# Aufgaben
- a) Wie viele Binnenflüchtlinge nennt der Textauszug?
- b) Erklären Sie in ein bis drei Sätzen, warum der Textauszug auf die Flucht von Sozialdemokraten in der Geschichte der SPD eingeht.

# Textauszug
-=-=-=-=-

Welche Tragweite das Thema hat, wird erkennbar, wenn man sich verdeutlicht, dass heute weltweit rund 16 Millionen Männer, Frauen, Kinder und Jugendliche aus ihren Heimatländern geflohen sind. Zu dieser erschreckenden Zahl kommen weitere 27,5 Millionen so genannte Binnenflüchtlinge[1] hinzu. Menschen fliehen vor persönlicher Verfolgung, Diskriminierung, vor der Gewalt von Bürgerkriegen, vor Hunger und Naturkatastrophen.

Wie Sie vielleicht wissen, feiert die SPD in diesem Jahr ihr 150jähriges Bestehen. In dieser Zeit mussten auch viele Sozialdemokraten fliehen: Vor den Schergen des deutschen Kaisers unter ihnen Eduard Bernstein, Julius Motteler und Georg von Vollmar. Ab 1933 flohen Genossinnen und Genossen wie Otto Wels, Erich Ollenhauer, Ernst Reuter und Willy Brandt vor den Schlägern und Folterern der SA und der Gestapo. Insgesamt fanden eine halbe Million Flüchtlinge aus Deutschland in mehr als 80 Staaten Schutz und Zuflucht während der Naziherrschaft. Auch aus der SBZ / DDR mussten Genossinnen und Genossen fliehen, unter ihnen Hermann Brill, Albert Schulz und Hans Hermsdorf.

Ich hole so weit aus, weil das Eintreten für eine menschenwürdige Flüchtlingspolitik nicht nur etwas mit unseren Grundwerten, Freiheit, Gerechtigkeit und Solidarität zu tun hat. Es hat auch etwas mit unserer eigenen Geschichte zu tun. Dieser Aufgabe stellen wir uns „ohne Angst und Träumereien“ (Johannes Rau). Wir wollen, dass sich unser hoher Anspruch in der Ausgestaltung des Flüchtlings- und Verfahrensrechts genauso widerspiegelt wie im konkreten Verwaltungshandeln. Dazu gehört auch, dass wir vor Ort die Kommunen durch die Schaffung der leistungsrechtlichen und materiellen Voraussetzungen unterstützen, um Flüchtlinge und AsylbewerberInnen angemessen zu betreuen und für die, die länger bei uns bleiben, eine nachhaltige Integration zu ermöglichen.

-=-=-=-=-

# Datenteil
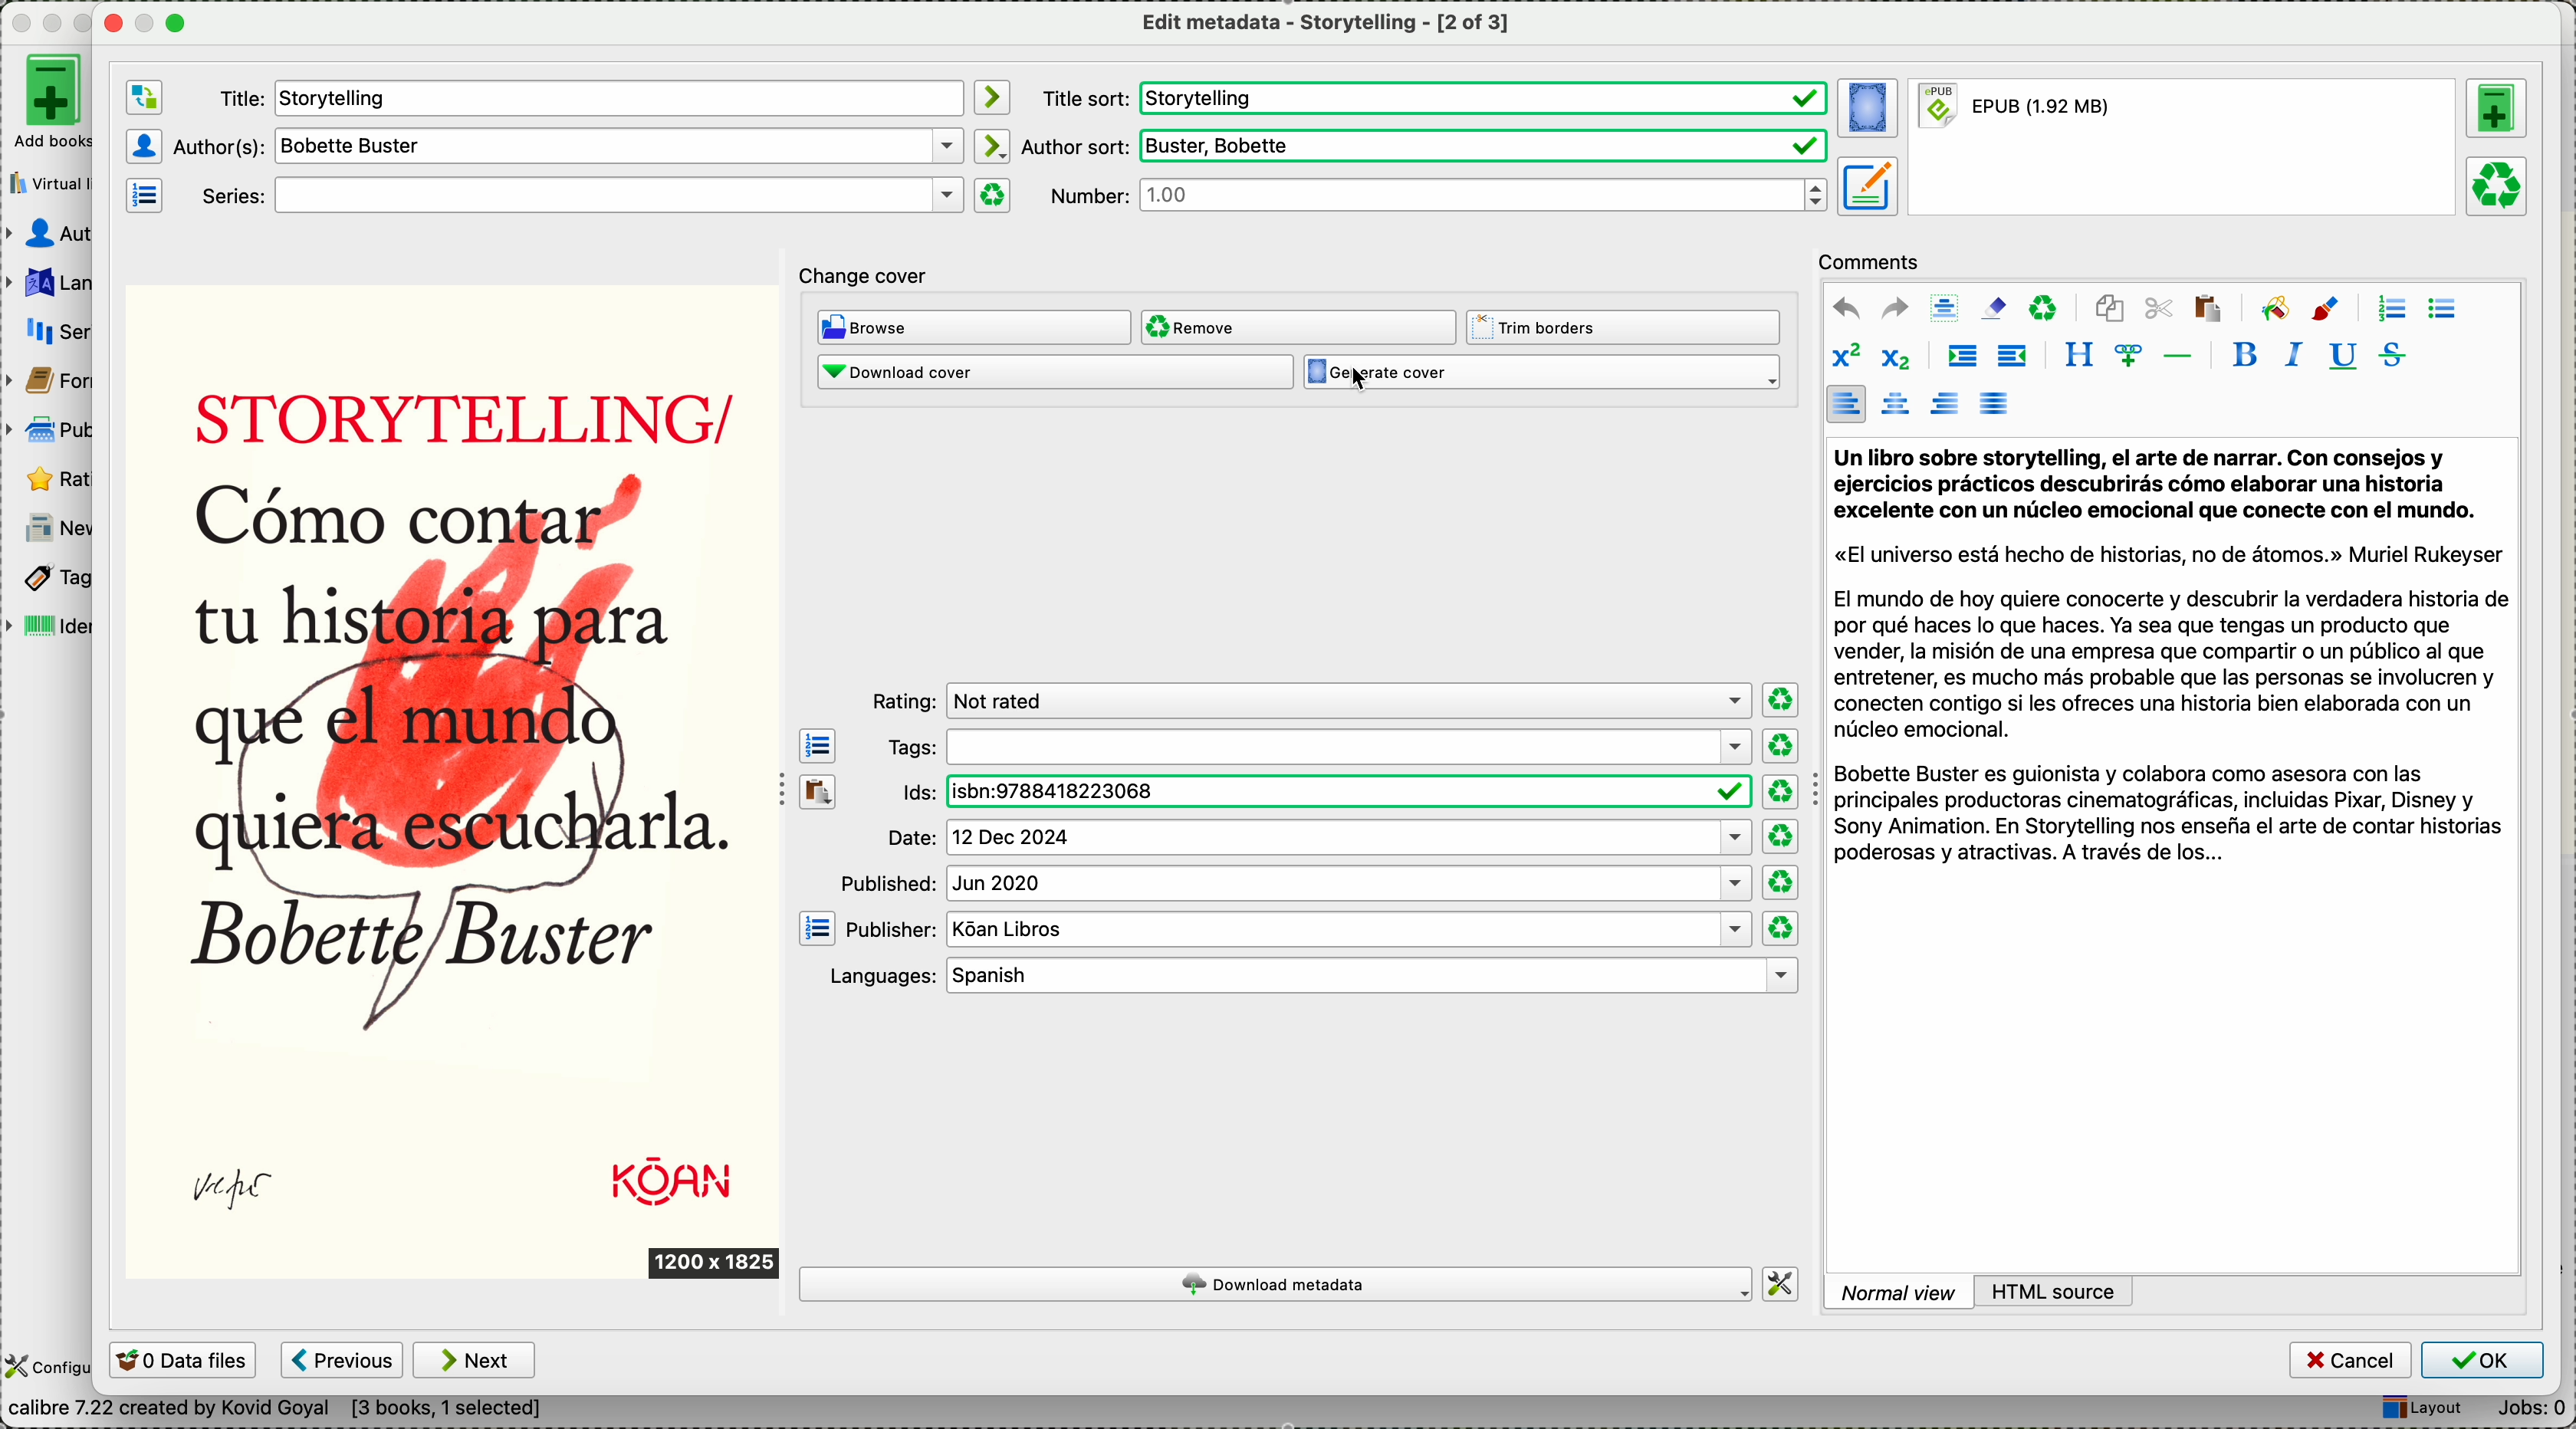 The width and height of the screenshot is (2576, 1429). What do you see at coordinates (992, 145) in the screenshot?
I see `icon` at bounding box center [992, 145].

-=-=-=-=-

# Antworten
- a) Rund 27,5 Millionen.

- b) Das Eintreten für eine menschenwürdige Flüchtlingspolitik hat nicht nur mit den Grundwerten Freiheit, Gerechtigkeit und Solidarität zu tun, sondern auch mit der eigenen Geschichte. Viele Sozialdemokraten mussten selbst fliehen: vor dem Kaiser, ab 1933 vor SA und Gestapo und aus der SBZ / DDR.